Jill Schramm/MDN Sen. John Hoeven, right, speaks at a Minot City Council meeting Saturday as Mayor Shaun Sipma looks on at left.

Sen. John Hoeven, R-ND, joined the Minot City Council at a meeting Saturday to accept a $9.84 million federal grant for a segment of the flood protection project in Minot.

The grant comes through the Defense Community Infrastructure Program, the same program through which the Magic City Discovery Center received a $6.2 million grant earlier this year. The flood protection grant will go toward construction of the Fourth Avenue Northeast flood wall in phase MI-5. That phase includes 2,400 feet of new floodwall, a removable closure through the floodwall and about 2,100 feet of roadway reconstruction.

The overall flood protection project through Minot is being completed in phases, with an initial goal to get 60% of the at-risk population protected.

“We’re getting funding for each of these phases as rapidly as we can,” Hoeven said. “We have a city, state, federal partnership.”

The DCIP grant will help with the $23.6 million cost of the proposed segment. The state is providing $8.9 million and the city sales tax is providing $4.8 million. Also present at the council meeting were Andrea Travnicek, director of the state Water Resources Department, and David Ashley, chairman of the Souris River Joint Board, which is overseeing the regional Mouse River Enhanced Flood Protection Project.

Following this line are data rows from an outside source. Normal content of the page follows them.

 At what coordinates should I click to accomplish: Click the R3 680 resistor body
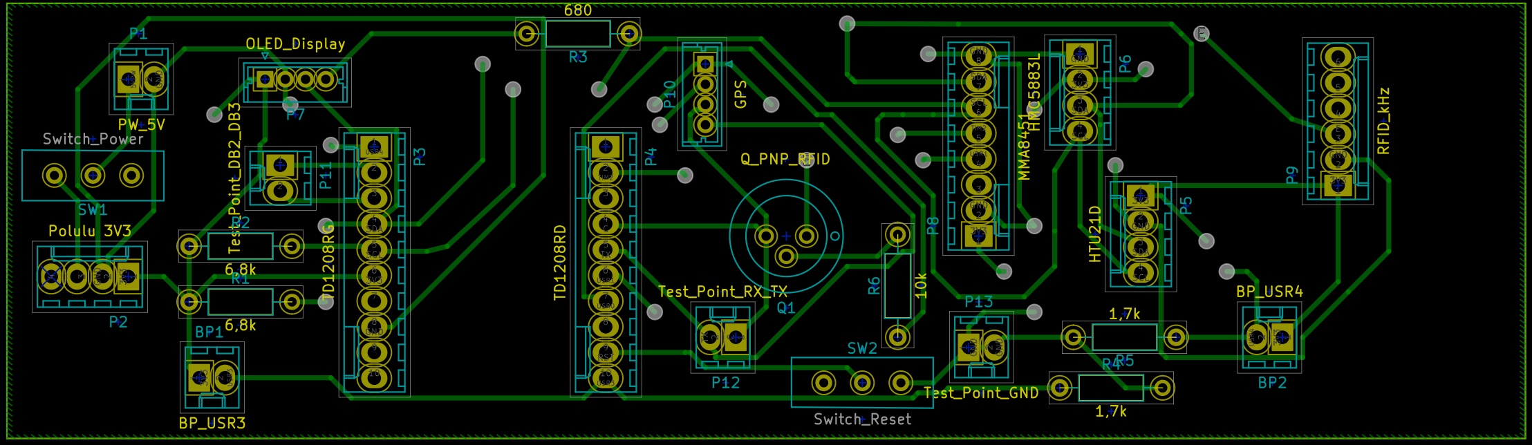point(577,34)
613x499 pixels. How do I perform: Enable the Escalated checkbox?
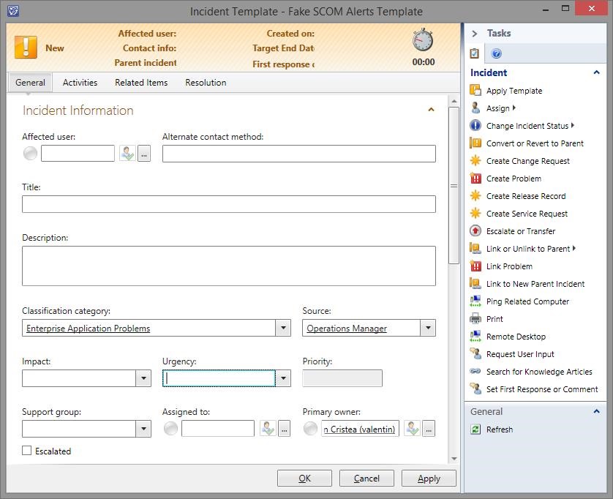pos(27,451)
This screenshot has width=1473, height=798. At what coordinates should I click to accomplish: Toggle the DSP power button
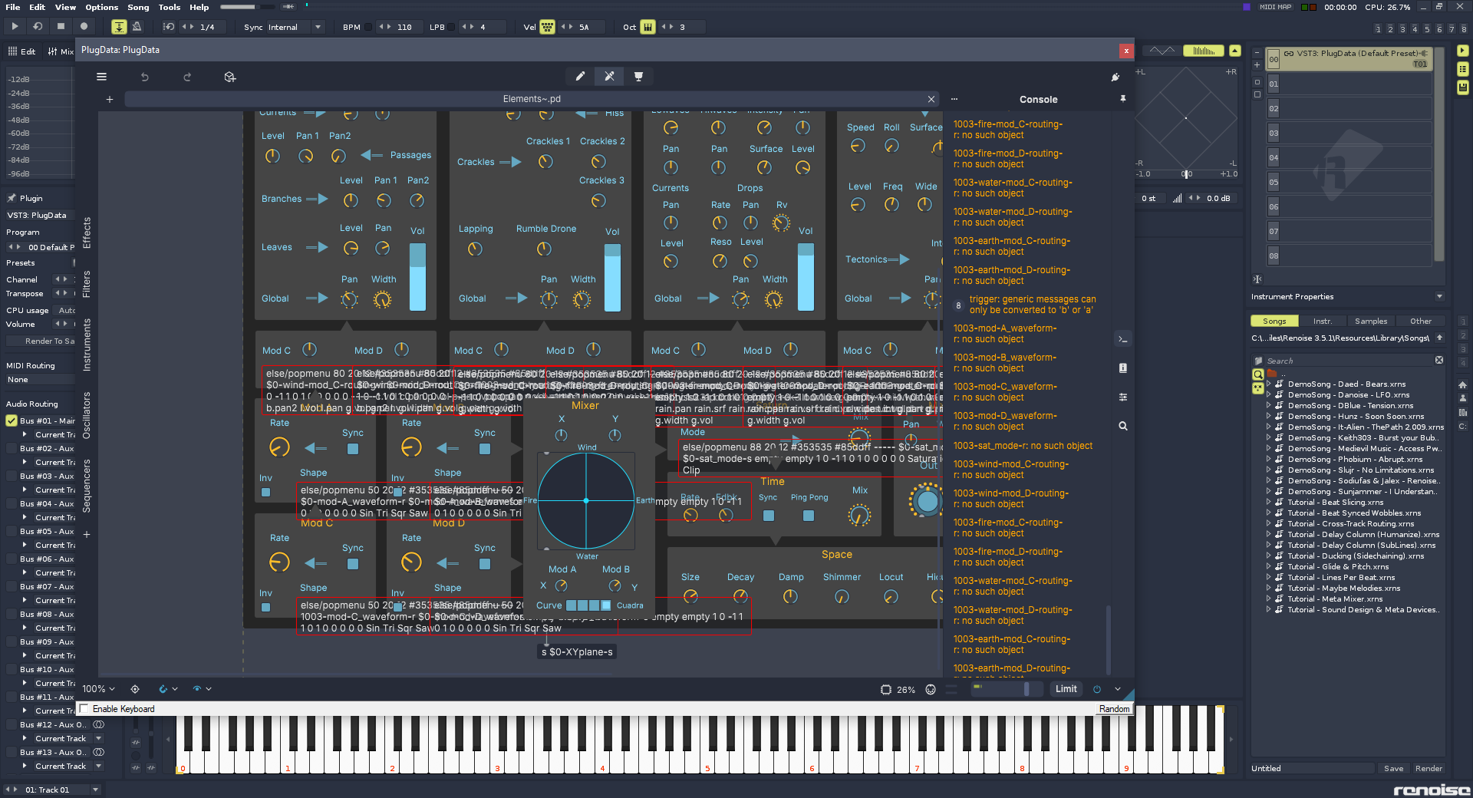(1096, 689)
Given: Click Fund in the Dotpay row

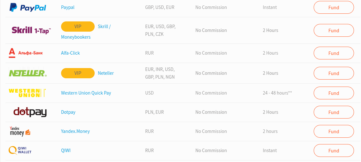Looking at the screenshot, I should tap(334, 112).
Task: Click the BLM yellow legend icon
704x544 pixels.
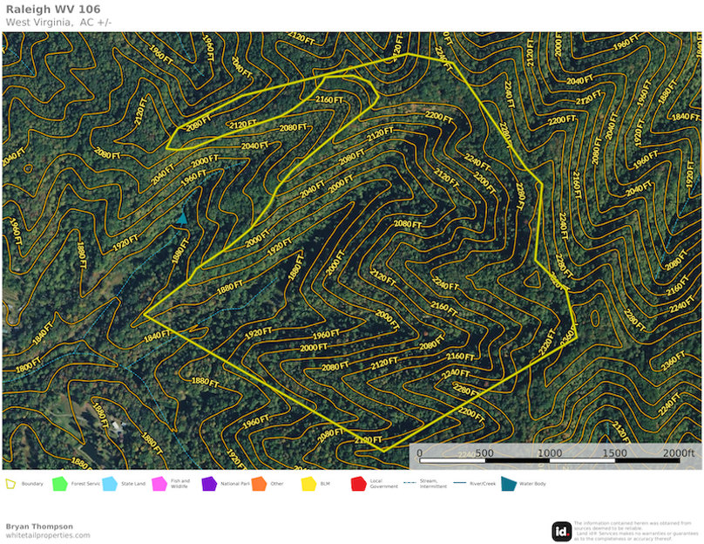Action: [307, 481]
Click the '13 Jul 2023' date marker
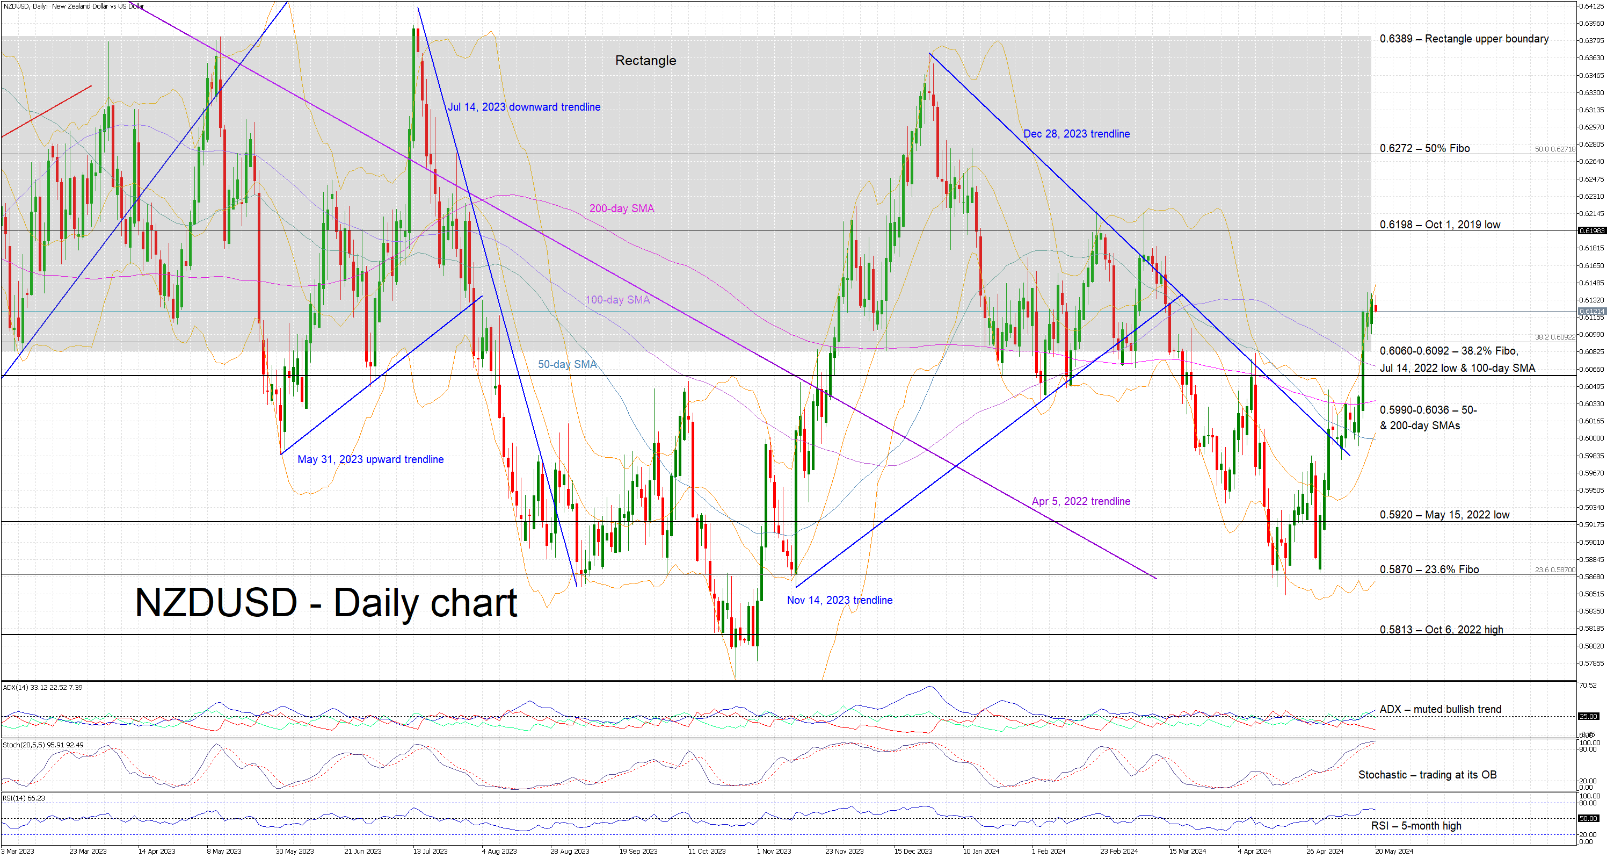Viewport: 1614px width, 858px height. pos(430,851)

Hoeven said flood protection is critical to the nation’s defense. During the 2011 flood, inundated roads forced the Air Force to travel long distances to access several missile sites.

The grant application had support from air base officials.

Hoeven said he continues to work with the U.S. Army Corps of Engineers to assist local officials in obtaining federal assistance for the $60 million Maple Diversion portion of the flood protection project. The DCIP is the first federal grant to be awarded toward a flood protection construction phase, although a pre-project phase involving flood walls around the Minot Water Treatment Plant also had received about $30 million in federal assistance. Federal dollars also have gone into property acquisitions for the flood project.

Council member Tom Ross said the DCIP grant is an example of the importance Minot AFB has for the region.

“We just don’t, maybe sometimes, realize how important our partners are to the north of us and our neighbors, our friends, our relatives who live and work on Minot Air Force Base. This is just really a big day for Minot, and it’s a big day for flood control,” he said.